ほたるBBの 絵と 本と 雑感日記

60代後半に再開したお絵描きと、読書の備忘録。考えさせられたことなども綴ります。

虫がいない鳥がいない (九志富士男) 高文研

「内容」

副題は「ミツバチの目で見た農薬問題」 共著 水野玲子

写真と共に多くの被害実例を挙げ、虫や鳥の消滅の実態を解説している。

「感想」

1990年代半ばからヨーロッパ諸国でミツバチの大量死が始まり、この現象は

今も続いている。

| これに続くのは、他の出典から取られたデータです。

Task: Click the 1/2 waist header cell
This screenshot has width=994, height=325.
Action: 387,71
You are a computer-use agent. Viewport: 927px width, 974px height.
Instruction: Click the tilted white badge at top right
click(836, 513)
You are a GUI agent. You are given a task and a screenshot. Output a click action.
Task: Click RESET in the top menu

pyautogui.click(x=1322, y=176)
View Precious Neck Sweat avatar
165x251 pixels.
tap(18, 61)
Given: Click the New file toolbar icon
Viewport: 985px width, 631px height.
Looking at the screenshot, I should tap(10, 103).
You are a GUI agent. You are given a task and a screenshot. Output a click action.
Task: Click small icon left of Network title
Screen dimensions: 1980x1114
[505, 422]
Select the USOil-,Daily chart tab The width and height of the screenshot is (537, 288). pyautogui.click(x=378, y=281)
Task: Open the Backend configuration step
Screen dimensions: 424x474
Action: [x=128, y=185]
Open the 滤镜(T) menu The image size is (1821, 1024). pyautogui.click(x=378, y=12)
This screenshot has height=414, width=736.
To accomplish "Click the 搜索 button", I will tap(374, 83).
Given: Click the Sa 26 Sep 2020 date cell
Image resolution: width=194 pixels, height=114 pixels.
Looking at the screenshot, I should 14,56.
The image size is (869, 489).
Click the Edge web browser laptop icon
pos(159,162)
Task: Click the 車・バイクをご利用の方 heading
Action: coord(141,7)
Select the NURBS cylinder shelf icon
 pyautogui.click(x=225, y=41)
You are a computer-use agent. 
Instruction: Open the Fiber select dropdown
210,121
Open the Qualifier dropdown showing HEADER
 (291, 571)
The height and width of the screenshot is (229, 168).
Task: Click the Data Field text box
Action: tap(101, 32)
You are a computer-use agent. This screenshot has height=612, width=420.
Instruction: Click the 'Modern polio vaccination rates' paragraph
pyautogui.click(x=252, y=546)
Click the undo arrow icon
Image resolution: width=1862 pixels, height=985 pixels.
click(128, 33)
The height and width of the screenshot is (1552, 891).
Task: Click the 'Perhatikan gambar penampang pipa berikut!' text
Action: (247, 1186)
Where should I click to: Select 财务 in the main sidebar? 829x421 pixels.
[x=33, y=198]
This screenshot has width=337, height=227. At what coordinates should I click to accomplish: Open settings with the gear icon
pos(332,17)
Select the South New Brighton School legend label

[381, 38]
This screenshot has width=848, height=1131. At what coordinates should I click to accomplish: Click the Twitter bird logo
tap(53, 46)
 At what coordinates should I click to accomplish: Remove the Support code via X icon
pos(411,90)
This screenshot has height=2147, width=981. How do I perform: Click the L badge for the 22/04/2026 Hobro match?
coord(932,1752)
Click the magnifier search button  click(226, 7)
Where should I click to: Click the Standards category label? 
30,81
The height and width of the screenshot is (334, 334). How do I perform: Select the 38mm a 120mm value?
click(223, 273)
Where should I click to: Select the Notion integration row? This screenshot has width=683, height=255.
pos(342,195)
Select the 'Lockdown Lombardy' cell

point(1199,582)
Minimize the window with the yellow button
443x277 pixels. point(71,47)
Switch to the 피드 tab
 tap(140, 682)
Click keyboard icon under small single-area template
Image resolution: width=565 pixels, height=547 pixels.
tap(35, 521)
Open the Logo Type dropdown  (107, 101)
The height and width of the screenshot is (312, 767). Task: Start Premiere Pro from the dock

日本での始まりは、2003年に あるミカン畑にネオニコチ

ノイド系農薬が撒布されてからで、その後全国に被害が広がっていったという。

 

消滅してるのはミツバチなどの昆虫だけではなく、農村部ではツバメ、スズメ、

キジバトなど、鳥の姿が見られなくなった地域も多いそうだ。

陸から流れ出た農薬は海岸の虫や魚にも害を及ぼし、今後もこの神経系農薬が

使用され続けるならば、当然人への影響も拡大すると考えられている。

 

特に恐いと思ったのは、「ネオニコチノイドで種子処理された作物は、根から吸

い上げられた農薬が、茎や葉そして葉から染み出る水滴までも、高濃度のネオニ

コチノイドに汚染されていることが明らかになっている」という行だった。

 

ミツバチの大量死の原因としてこれまで長い間、ウィルス、ストレス、農薬、

地球温暖化など、様々な要因の複合的なものと言われてきたが、やはり大きな

原因は農薬で、今はネオニコチノイド系農薬の禁止が世界的に進んできている。

 

では2019年現在の日本はどうなのかと見てみたら、驚くことに市民団体などの

反対にも関わらず“規制緩和”の方向で、完全に世界の動きとは逆行していた。

食は生命の源。私達一人一人がもっと、注視する必要がありそうだ。

 

それにしても、ミツバチがこんなに可愛いものとは知らなかった。

飼主のことは覚えていて、絶対に刺さない。喜怒哀楽の感情を持っていて、お互

いに会話もする。中には、飼主の傍に来て悲しそうな羽音を鳴らすので、巣箱に

行ってみたら巣がスズメバチに襲われていた、という驚くような話も。